Before we moved to Newport in 1958, I had not had much sense of being different. I knew I was more interested in books and music, and less interested in playing sports, than most kids my age. But I don’t think I was far outside the normal range of kids. I played outdoors. I had friends. I visited them at their homes to play Monopoly and to play with their model railroads. I was a Red Sox fan. When we visited my mother’s parents (Grampy and Grammy) in Quincy MA in the summer, Grampy took me to Fenway Park and taught me how to keep a box score. I’m sure I saw Ted Williams play, though I don’t remember any specific games. I even collected baseball cards, for heaven’s sake.
Life changed during the Newport years (1958-1961). Some of the reasons are obvious given my age at the time (think puberty). But I think something analogous to puberty was going on in my brain. I can only describe it by analogy. It seems, looking back, as if my mind was exploding in all directions.
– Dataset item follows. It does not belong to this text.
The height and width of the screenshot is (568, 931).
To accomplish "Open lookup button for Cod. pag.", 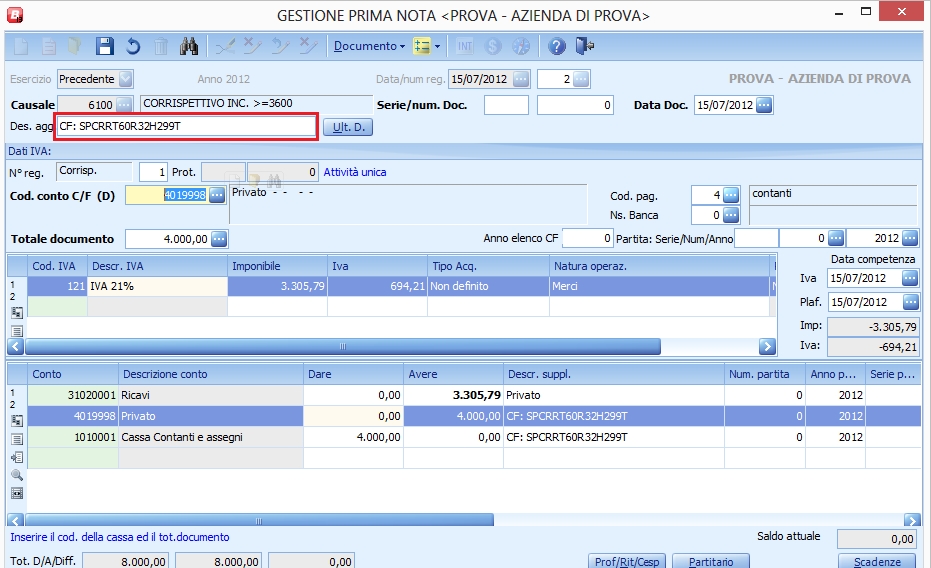I will (731, 195).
I haunted the public library. I couldn’t get enough books, or read fast enough, to explore all the avenues my curiosity was leading me down.
And I had no one to share this with. I wasn’t making friends with kids my age, and I learned very quickly that adults don’t want to have a serious conversation with an eleven-year-old. But I had a rich inner life with my books and my music, and I can’t say that I felt unhappy, because I didn’t know there was any other way that life could be. It was later on, when I discovered that maybe it hadn’t had to be that way, that I became angry and depressed. But we’ll leave the story there for now.
Over the last few years, since I started my self-analysis, I’ve discovered books and articles that have helped me understand myself and reassured me that I was not the only one. Here’s one of those articles. It’s short.
https://youngholm.com/py/assets/kohlenberg_understanding_smart_people.pdf
You would cry too, if it happened to you.